— Правильно ты подумал,— послышался противный голос в наушниках,— скидай весь свой арсенал. — Вряд ли он тебе еще понадобится.
Ну что ж, слушаю и повинуюсь, в противном случае шансов пообщаться вообще не останется.
— Кто такой? — гаркнули мне в уши.
— Неужто не знаешь, Михайло Потапыч. Шерифушка будто не сказал тебе. Представитель власти я. Лейтенант полиции из Васино, Терентий К123. За посягновение на жизнь и здоровье — расстрел.
— Расстрел соленым огурцом. Знаешь, сколько я уже закопал в меркурианский мусор сраных этих представителей власти. И ничего, сам не кашляю. Ладно, начальничек, пошли в дом.
— Уютно тут у тебя, не похоже на логовище злодея. — Внутри действительно было все чисто и справно как у какого-нибудь марсианского лавочника. Ни хабариков, приклеенных к потолку, ни пустых пакетов из-под спиртного, как у паханов прежних времен. Ясно, что здесь авторитет меня грохать не будет, поэтому можно расслабиться.
Хозяин плеснул отдающей гелием шипучки и мне, и себе, не забывая удерживать мой живот в поле зрения своего бластера. А когда алкогольные пузырьки зароились у меня в башке, он поинтересовался:
— Чего ищешь, легавенький, с шустротой достойной лучшего применения?
— Не догадываешься, дядя? Тех, кто раскурочил караван “Дубков” на твоей, кстати, охотничьей территории.
— А тебе-то какое дело, Терентий Инкубаторович? Побродил бы здесь, написал бы рапортик — и в кассу за зарплатой.
— Ты меня не за того принимаешь, бандитский папа. Я из “кротов”, то есть копаю, пока живу.
— Пока живешь. Ведь это можно поправить.
И тут поправку сделал я. Мы сидели друг напротив друга. Иного выхода не было, да и похоже дядька давно зазнался. Ударил его каблуком по волосатому торсу, прямо под косточку, ту, что посередке. Я применил силу после того, как немного выдвинулся вперед на стуле и понял, что дотянусь до оппонента в рывке с места — если крепко ухвачусь руками за сидение. А вторым каблуком сыграл по паханскому запястью, чтоб не захотелось ему воспользоваться пушчонкой. Потом подпрыгнул и сверху запаял торцом кулака в низкий лоб — блатной прием, но безотказный, если попасть. Пахан загремел назад, еще попробовал вскочить, но крепким апперкотом я свалил его с подметок. Затем поставил свой ботинок ему на волосатый кадык. Не пытки ради, а чтобы блатной руководитель не пробовал больше гарцевать.

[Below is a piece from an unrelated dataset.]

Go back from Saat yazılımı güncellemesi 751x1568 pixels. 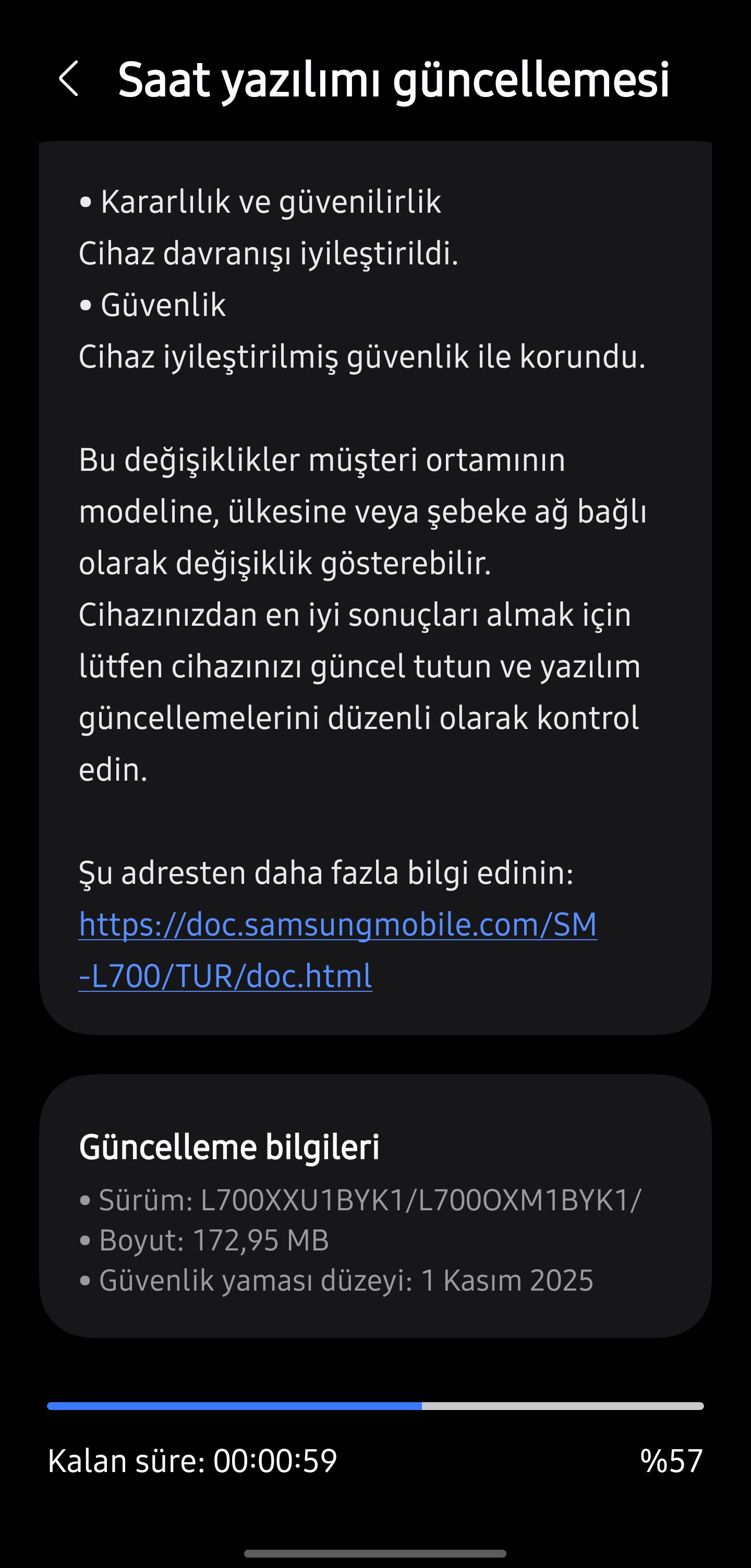[x=69, y=79]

— Покажи чистые ручки, дядя Миша,— он повиновался, я же быстренько соединил его кисть с радиатором кондиционера хорошими титановыми наручниками. — Теперь ты весь вечер танцуешь с этим радиатором.

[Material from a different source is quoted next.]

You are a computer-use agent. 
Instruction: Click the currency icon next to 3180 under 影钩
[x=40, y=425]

Тут какая-то бестия попыталась мне прыгнуть на холку, да только я успел встретить ее локтем, перехватил рукой и шмякнул об стенку. Это кибернетика на меня напала, киберкрыса с зубами из нержавейки и мышцами из электрорезины. Едва стихло возмущенное верещанье, из шкафа полезла какая-то буйно-патлатая голова, которую я чуть не оторвал. Однако, вовремя сообразил, что со мной хочет познакомится роботесса типа “баба-раба”.
— Ты звал меня, господин? — томным, но заинтересованным голосом спросила она. — Какую из двадцати известных мне позиций должна занять я, твоя раба?

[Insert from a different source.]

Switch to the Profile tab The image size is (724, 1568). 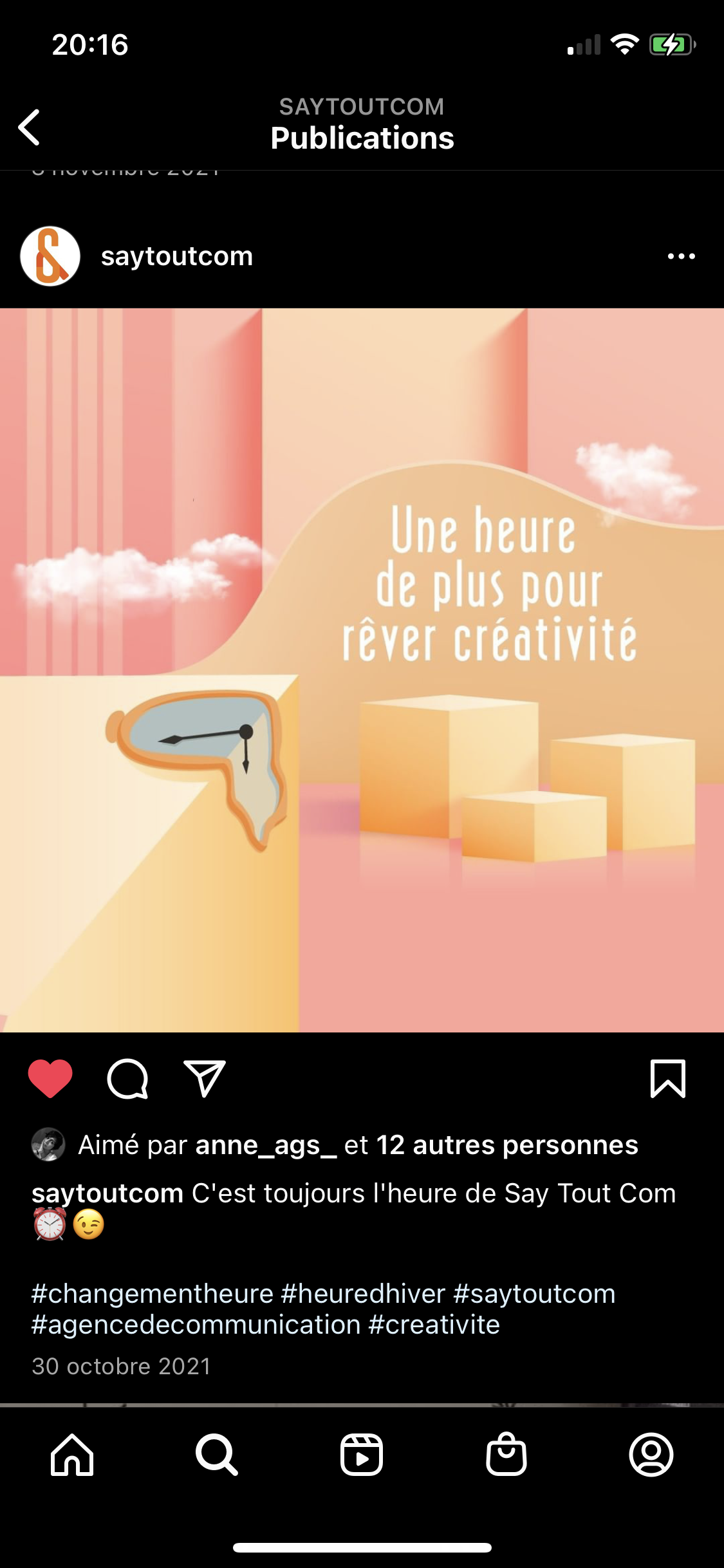pyautogui.click(x=651, y=1455)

— Закройся,— гаркнул я. — Это самая лучшая позиция для тебя вместе с твоим сраным господином.
Она спряталась с недовольным ворчанием: “Я все-таки машина высокого уровня для интеллектуальных, нормальных, анальных и орогенитальных сношений”.
Бластер не годится для тонкой работы, поэтому я сходил в шлюз за сквизером, где оставил его хозяин, ныне ставший столь любезным.
— Так вот, паханушка, отбросить каблуки ты, наверное, не боишься. Но я поступлю не так как ты хочешь. Я частично превращу тебя вот этой штучкой в сопли, а затем покину навсегда. И ты увидишь, как обойдутся с тобой даже твои приспешники. Страшно, да?.. Нет, пожалуй, надо быть гуманнее. Я запрограммирую твою бабу-рабу на то, чтоб она интенсивно любила тебя до полного истощения аккумулятора. В общем, выбирай. Или любовь до гроба, или ты срочно делаешься простодушным, как младенец. И внушаешь себе, что лейтенант полиции — это главный друг человека.